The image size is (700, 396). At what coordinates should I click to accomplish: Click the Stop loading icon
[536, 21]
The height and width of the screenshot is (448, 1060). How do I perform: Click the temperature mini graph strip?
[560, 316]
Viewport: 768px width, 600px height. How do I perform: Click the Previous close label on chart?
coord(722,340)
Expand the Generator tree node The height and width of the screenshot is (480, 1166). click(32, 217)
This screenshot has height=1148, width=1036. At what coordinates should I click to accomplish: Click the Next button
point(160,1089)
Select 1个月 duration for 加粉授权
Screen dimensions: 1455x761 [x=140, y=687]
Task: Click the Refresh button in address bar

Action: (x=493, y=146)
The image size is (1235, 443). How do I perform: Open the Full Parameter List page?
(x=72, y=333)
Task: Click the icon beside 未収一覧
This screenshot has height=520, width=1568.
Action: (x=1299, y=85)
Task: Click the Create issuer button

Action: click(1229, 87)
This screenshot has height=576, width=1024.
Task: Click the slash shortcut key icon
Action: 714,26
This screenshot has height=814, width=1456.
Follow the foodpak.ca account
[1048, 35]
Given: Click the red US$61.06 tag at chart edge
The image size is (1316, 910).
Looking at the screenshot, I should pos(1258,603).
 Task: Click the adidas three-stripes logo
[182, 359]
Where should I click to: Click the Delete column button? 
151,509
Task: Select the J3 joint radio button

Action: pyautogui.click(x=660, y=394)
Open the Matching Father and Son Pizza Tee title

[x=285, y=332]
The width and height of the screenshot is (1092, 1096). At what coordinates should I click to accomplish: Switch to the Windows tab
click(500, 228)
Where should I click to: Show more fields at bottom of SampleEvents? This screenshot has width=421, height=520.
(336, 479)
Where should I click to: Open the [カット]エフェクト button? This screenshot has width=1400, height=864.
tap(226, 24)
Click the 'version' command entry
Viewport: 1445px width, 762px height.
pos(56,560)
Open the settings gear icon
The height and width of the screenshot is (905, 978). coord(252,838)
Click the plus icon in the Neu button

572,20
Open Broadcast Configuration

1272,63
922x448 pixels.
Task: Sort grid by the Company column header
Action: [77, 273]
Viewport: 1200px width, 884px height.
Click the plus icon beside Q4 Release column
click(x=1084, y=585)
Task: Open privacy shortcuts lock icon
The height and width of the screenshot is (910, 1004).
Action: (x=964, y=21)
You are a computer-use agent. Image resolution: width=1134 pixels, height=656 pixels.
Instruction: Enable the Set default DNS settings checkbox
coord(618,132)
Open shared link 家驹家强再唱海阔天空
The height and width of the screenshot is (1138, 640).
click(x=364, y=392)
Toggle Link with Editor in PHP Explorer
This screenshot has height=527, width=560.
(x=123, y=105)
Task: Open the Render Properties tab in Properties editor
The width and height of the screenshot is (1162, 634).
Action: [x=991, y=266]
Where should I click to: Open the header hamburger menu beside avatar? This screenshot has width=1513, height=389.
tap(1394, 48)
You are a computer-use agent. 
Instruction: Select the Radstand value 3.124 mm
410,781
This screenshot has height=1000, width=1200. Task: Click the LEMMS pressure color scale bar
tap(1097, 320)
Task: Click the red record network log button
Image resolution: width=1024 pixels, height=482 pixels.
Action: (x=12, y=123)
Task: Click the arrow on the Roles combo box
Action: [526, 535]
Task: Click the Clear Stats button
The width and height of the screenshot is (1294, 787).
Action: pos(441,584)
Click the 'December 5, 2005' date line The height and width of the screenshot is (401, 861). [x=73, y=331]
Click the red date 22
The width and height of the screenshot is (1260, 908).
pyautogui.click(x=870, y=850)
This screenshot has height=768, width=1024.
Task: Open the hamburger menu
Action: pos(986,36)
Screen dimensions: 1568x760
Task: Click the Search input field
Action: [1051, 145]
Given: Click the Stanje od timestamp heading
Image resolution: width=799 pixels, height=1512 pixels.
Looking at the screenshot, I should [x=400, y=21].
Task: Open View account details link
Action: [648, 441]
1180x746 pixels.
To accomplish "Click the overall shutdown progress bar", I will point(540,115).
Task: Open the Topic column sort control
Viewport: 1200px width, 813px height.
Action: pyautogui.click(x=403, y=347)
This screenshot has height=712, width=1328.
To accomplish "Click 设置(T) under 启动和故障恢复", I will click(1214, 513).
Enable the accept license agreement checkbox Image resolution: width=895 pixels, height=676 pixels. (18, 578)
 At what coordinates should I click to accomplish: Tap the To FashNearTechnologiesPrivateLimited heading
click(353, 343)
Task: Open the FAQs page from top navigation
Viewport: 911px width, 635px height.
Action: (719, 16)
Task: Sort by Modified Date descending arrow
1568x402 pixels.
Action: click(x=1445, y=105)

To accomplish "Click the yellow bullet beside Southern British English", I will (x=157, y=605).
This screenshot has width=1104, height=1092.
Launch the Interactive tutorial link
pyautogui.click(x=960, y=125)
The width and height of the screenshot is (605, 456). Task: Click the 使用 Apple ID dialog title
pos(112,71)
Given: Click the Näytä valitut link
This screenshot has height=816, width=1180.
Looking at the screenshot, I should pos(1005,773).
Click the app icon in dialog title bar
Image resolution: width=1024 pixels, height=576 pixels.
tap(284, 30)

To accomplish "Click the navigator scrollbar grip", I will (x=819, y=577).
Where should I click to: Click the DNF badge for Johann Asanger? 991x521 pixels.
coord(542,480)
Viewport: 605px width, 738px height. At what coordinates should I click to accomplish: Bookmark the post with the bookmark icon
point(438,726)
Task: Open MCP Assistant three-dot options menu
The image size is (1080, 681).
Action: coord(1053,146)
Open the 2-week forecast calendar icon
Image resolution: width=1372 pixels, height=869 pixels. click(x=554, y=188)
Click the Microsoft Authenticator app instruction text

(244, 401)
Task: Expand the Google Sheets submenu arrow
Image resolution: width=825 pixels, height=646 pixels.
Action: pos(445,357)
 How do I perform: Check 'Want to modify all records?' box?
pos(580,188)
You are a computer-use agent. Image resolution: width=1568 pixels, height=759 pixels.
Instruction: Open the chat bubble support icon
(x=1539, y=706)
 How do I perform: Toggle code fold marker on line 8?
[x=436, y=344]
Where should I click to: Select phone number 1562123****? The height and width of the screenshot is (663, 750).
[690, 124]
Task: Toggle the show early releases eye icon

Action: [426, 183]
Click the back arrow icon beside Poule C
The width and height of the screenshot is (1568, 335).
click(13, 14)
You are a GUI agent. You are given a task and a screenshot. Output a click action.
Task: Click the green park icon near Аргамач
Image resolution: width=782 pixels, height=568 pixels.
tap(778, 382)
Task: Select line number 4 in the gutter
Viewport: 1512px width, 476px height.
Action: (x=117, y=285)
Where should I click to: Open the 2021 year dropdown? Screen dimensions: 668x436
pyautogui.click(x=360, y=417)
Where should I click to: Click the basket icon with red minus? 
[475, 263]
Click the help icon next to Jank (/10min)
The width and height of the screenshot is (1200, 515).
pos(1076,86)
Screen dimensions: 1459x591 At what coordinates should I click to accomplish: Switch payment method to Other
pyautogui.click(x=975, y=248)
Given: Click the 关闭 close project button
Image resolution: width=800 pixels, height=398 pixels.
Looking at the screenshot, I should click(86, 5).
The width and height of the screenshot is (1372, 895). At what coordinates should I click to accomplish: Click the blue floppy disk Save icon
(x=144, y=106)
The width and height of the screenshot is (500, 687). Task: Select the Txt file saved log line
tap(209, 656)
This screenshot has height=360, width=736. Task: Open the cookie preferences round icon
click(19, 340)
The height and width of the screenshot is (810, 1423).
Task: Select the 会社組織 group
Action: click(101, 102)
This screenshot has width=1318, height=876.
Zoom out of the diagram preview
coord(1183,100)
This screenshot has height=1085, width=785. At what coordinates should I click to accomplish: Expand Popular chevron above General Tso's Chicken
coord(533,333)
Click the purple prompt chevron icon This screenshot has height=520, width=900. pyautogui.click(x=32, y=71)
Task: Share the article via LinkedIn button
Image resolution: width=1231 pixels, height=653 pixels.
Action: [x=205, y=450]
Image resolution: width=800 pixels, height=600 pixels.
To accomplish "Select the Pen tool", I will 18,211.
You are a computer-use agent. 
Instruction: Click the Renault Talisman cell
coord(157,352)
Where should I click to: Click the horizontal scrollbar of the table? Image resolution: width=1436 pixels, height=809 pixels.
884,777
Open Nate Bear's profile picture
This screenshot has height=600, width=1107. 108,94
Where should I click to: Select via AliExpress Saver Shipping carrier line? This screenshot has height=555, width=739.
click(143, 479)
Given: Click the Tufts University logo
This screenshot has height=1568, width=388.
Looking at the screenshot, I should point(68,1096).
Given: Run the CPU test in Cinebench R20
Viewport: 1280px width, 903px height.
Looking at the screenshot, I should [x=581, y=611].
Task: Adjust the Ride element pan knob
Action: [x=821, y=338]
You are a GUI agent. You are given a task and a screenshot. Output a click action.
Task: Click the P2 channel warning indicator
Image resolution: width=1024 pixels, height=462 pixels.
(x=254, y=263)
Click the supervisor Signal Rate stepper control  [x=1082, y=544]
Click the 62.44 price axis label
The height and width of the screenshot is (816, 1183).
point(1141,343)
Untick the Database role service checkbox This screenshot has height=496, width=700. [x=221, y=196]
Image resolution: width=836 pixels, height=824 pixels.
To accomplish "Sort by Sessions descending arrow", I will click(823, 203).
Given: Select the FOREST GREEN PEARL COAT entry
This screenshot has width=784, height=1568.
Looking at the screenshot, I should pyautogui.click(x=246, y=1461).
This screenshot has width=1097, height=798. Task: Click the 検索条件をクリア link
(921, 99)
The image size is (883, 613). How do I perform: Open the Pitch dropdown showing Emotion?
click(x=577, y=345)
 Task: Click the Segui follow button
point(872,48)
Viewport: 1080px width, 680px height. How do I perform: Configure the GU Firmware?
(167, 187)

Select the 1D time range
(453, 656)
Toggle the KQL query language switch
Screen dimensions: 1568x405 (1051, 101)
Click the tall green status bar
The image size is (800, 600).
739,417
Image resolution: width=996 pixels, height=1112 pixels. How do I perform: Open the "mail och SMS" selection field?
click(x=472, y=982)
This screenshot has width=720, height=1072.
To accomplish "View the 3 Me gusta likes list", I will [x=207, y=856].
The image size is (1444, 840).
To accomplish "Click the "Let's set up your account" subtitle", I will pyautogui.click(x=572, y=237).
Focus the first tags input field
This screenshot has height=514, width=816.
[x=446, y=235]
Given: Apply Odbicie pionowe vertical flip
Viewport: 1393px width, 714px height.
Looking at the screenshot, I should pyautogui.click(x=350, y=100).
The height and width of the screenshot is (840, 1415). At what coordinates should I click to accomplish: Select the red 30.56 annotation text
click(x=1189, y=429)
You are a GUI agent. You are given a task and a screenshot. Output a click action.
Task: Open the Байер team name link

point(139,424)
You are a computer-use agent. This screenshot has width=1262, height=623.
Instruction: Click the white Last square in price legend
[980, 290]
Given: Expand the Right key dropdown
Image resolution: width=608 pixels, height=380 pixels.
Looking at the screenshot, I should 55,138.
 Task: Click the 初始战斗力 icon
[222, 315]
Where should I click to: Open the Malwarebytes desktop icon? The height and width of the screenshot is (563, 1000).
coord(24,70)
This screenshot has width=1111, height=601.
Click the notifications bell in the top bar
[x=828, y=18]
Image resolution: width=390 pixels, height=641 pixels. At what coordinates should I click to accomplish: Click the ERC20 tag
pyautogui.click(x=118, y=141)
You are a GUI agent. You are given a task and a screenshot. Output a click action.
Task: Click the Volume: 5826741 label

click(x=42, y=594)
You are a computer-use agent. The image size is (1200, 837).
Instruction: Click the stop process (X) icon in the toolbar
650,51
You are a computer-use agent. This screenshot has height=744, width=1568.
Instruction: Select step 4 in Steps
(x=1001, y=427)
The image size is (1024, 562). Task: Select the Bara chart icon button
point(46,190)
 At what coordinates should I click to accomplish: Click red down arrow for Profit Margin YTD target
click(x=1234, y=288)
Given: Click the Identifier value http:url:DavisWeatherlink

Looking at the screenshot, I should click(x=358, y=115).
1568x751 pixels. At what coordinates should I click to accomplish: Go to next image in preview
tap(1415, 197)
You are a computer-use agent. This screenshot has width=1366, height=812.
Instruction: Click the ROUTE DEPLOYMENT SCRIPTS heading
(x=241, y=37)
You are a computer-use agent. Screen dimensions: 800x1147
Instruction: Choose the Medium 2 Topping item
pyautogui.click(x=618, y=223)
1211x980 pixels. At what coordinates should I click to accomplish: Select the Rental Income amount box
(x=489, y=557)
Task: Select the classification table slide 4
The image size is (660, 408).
◇ ◇ ◇ ◇ ◇ ◇ ◇
Your goal >> All that should be written out is the stretch of lines above between the one holding "Task: Sort by Modified Date descending arrow" and the one holding "Given: Click the Näytä valitut link", inclusive, exactly as given.

Solution to the exercise >>
Task: Sort by Modified Date descending arrow
1568x402 pixels.
Action: click(x=1445, y=105)

To accomplish "Click the yellow bullet beside Southern British English", I will (x=157, y=605).
This screenshot has width=1104, height=1092.
Launch the Interactive tutorial link
pyautogui.click(x=960, y=125)
The width and height of the screenshot is (605, 456). Task: Click the 使用 Apple ID dialog title
pos(112,71)
Given: Click the Näytä valitut link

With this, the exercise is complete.